* TASK REQUIREMENTS: An identical copy of the records below is the expected result.
────────────────
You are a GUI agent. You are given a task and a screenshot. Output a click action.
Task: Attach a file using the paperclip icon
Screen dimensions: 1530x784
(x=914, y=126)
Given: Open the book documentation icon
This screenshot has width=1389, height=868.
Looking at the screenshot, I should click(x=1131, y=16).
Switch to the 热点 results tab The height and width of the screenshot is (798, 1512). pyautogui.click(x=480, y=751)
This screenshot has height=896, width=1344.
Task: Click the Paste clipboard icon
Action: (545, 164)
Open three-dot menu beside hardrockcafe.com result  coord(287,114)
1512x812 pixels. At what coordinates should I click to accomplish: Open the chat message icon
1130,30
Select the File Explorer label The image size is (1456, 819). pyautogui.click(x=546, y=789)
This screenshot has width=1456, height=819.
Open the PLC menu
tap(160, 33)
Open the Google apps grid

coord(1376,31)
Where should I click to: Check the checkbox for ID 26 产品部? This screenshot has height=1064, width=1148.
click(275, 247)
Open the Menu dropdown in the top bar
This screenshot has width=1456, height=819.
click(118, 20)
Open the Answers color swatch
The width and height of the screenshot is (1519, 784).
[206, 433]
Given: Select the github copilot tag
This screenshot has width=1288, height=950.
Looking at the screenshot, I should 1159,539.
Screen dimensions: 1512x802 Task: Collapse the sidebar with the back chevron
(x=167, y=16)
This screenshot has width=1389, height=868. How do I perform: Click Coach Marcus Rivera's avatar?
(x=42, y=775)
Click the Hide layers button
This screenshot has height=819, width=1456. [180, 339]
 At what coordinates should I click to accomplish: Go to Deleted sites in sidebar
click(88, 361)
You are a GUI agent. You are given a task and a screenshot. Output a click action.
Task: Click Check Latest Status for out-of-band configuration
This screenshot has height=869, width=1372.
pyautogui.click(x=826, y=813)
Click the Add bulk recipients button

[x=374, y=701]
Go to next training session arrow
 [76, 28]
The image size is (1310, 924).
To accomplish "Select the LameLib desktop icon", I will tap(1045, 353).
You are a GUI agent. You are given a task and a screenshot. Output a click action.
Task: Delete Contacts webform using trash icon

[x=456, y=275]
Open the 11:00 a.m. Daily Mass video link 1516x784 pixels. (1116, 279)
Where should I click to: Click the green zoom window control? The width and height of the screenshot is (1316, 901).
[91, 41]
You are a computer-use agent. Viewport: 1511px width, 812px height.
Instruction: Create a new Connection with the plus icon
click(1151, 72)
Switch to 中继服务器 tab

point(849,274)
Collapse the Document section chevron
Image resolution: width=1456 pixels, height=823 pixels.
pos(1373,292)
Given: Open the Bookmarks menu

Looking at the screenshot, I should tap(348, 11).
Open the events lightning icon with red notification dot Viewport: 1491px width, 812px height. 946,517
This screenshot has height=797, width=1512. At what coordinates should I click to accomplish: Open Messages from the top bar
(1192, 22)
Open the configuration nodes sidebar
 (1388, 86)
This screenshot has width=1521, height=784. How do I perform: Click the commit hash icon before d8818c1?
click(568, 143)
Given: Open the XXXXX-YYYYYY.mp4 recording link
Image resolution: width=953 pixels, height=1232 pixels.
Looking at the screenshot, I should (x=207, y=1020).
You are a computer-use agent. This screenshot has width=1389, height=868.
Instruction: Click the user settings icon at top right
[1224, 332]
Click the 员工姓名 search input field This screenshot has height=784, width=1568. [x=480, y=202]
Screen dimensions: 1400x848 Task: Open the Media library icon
────────────────
* RESULT:
You are a GUI agent. You are given a task and a screenshot. Output a click action.
Task: Attach a file using the paperclip icon
Screen dimensions: 1530x784
(x=914, y=126)
Given: Open the book documentation icon
This screenshot has width=1389, height=868.
Looking at the screenshot, I should click(x=1131, y=16).
Switch to the 热点 results tab The height and width of the screenshot is (798, 1512). pyautogui.click(x=480, y=751)
This screenshot has height=896, width=1344.
Task: Click the Paste clipboard icon
Action: (545, 164)
Open three-dot menu beside hardrockcafe.com result  coord(287,114)
1512x812 pixels. At what coordinates should I click to accomplish: Open the chat message icon
1130,30
Select the File Explorer label The image size is (1456, 819). pyautogui.click(x=546, y=789)
This screenshot has width=1456, height=819.
Open the PLC menu
tap(160, 33)
Open the Google apps grid

coord(1376,31)
Where should I click to: Check the checkbox for ID 26 产品部? This screenshot has height=1064, width=1148.
click(275, 247)
Open the Menu dropdown in the top bar
This screenshot has width=1456, height=819.
click(118, 20)
Open the Answers color swatch
The width and height of the screenshot is (1519, 784).
[206, 433]
Given: Select the github copilot tag
This screenshot has width=1288, height=950.
Looking at the screenshot, I should 1159,539.
Screen dimensions: 1512x802 Task: Collapse the sidebar with the back chevron
(x=167, y=16)
This screenshot has width=1389, height=868. How do I perform: Click Coach Marcus Rivera's avatar?
(x=42, y=775)
Click the Hide layers button
This screenshot has height=819, width=1456. [180, 339]
 At what coordinates should I click to accomplish: Go to Deleted sites in sidebar
click(88, 361)
You are a GUI agent. You are given a task and a screenshot. Output a click action.
Task: Click Check Latest Status for out-of-band configuration
This screenshot has height=869, width=1372.
pyautogui.click(x=826, y=813)
Click the Add bulk recipients button

[x=374, y=701]
Go to next training session arrow
 [76, 28]
The image size is (1310, 924).
To accomplish "Select the LameLib desktop icon", I will tap(1045, 353).
You are a GUI agent. You are given a task and a screenshot. Output a click action.
Task: Delete Contacts webform using trash icon

[x=456, y=275]
Open the 11:00 a.m. Daily Mass video link 1516x784 pixels. (1116, 279)
Where should I click to: Click the green zoom window control? The width and height of the screenshot is (1316, 901).
[91, 41]
You are a computer-use agent. Viewport: 1511px width, 812px height.
Instruction: Create a new Connection with the plus icon
click(1151, 72)
Switch to 中继服务器 tab

point(849,274)
Collapse the Document section chevron
Image resolution: width=1456 pixels, height=823 pixels.
pos(1373,292)
Given: Open the Bookmarks menu

Looking at the screenshot, I should tap(348, 11).
Open the events lightning icon with red notification dot Viewport: 1491px width, 812px height. 946,517
This screenshot has height=797, width=1512. At what coordinates should I click to accomplish: Open Messages from the top bar
(1192, 22)
Open the configuration nodes sidebar
 (1388, 86)
This screenshot has width=1521, height=784. How do I perform: Click the commit hash icon before d8818c1?
click(568, 143)
Given: Open the XXXXX-YYYYYY.mp4 recording link
Image resolution: width=953 pixels, height=1232 pixels.
Looking at the screenshot, I should (x=207, y=1020).
You are a computer-use agent. This screenshot has width=1389, height=868.
Instruction: Click the user settings icon at top right
[1224, 332]
Click the 员工姓名 search input field This screenshot has height=784, width=1568. [x=480, y=202]
Screen dimensions: 1400x848 Task: Open the Media library icon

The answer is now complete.